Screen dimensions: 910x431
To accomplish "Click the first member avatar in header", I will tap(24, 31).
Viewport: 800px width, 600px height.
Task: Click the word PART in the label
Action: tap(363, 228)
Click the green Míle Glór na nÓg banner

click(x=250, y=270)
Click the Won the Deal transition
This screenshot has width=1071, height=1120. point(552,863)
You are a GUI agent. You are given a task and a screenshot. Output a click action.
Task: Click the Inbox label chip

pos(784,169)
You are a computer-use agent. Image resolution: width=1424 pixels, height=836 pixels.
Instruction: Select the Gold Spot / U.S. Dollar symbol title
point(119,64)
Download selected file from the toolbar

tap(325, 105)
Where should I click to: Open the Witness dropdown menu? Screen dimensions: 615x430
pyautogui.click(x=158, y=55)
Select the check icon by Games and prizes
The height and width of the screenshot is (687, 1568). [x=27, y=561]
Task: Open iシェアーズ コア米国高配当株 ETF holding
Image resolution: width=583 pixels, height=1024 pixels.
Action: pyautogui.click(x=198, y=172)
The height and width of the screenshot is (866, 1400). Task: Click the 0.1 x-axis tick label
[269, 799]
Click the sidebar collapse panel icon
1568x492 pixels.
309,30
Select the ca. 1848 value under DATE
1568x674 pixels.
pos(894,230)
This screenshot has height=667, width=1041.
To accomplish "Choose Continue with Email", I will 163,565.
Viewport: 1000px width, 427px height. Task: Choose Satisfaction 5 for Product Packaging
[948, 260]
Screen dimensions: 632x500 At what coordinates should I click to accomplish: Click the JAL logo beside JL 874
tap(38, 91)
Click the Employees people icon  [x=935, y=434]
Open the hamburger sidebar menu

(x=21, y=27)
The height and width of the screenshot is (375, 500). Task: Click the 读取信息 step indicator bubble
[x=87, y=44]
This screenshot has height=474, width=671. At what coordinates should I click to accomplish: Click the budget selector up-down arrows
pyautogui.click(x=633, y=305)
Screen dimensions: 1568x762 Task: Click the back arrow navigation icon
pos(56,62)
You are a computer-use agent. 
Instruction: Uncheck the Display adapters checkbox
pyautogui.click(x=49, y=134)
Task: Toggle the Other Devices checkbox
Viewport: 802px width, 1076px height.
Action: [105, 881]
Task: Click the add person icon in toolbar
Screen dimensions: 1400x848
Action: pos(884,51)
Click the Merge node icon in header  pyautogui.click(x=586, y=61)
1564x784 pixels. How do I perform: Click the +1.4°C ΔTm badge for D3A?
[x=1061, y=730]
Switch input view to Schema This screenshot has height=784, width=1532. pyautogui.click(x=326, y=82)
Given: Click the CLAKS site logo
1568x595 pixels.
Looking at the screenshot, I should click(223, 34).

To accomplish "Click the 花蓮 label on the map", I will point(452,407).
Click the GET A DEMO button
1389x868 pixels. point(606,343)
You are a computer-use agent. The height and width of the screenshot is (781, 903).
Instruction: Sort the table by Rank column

→ **Exercise details**
Swap "icon" for "glyph" in the lines of the listing starting at the line containing "Task: Toggle the Other Devices checkbox" and ending at the line containing "1389x868 pixels. point(606,343)", and output only those lines, otherwise unchanged.

→ **Solved problem**
Task: Toggle the Other Devices checkbox
Viewport: 802px width, 1076px height.
Action: [105, 881]
Task: Click the add person glyph in toolbar
Screen dimensions: 1400x848
Action: pos(884,51)
Click the Merge node glyph in header  pyautogui.click(x=586, y=61)
1564x784 pixels. How do I perform: Click the +1.4°C ΔTm badge for D3A?
[x=1061, y=730]
Switch input view to Schema This screenshot has height=784, width=1532. pyautogui.click(x=326, y=82)
Given: Click the CLAKS site logo
1568x595 pixels.
Looking at the screenshot, I should click(223, 34).

To accomplish "Click the 花蓮 label on the map", I will point(452,407).
Click the GET A DEMO button
1389x868 pixels. point(606,343)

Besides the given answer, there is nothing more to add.